# WHAT YOU WILL DO
Return each line of the records holding the string "computer".

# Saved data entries
□ □ □

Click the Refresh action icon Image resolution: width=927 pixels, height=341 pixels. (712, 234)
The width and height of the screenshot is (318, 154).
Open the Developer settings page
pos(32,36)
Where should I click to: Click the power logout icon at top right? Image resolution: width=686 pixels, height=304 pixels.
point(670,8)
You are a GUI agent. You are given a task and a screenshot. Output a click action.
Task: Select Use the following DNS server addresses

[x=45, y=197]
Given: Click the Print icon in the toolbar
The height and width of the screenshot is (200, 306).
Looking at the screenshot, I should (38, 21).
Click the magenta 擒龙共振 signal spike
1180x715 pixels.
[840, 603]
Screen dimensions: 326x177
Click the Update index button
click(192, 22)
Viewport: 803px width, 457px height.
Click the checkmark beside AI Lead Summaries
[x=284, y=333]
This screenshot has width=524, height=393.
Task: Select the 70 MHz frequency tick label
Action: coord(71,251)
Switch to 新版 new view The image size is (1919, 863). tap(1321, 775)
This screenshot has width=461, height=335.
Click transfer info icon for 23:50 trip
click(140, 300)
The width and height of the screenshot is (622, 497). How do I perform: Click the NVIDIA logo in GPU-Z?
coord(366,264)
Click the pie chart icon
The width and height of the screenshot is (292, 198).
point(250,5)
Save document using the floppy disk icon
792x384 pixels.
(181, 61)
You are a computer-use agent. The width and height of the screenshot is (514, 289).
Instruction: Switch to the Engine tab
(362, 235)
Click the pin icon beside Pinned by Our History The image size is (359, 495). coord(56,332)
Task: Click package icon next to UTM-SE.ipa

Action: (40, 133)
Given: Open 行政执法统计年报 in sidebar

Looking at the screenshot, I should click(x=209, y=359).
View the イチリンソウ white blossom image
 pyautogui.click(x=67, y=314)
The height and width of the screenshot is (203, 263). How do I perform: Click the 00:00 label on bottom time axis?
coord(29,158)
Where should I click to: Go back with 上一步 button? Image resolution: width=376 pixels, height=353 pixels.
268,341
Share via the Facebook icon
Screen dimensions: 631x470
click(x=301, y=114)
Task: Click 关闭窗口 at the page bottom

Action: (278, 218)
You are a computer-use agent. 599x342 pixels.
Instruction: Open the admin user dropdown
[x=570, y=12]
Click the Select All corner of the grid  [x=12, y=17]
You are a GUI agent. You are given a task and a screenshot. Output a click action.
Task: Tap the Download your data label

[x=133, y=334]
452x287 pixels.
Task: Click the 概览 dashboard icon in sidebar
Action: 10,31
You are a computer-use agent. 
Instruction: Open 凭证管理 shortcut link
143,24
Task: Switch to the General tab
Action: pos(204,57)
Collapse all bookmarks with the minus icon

□ □ □

# FINISHED TASK
You are a computer-use agent. The width and height of the screenshot is (514, 289).
You are a computer-use agent. 599x342 pixels.
You are a computer-use agent. 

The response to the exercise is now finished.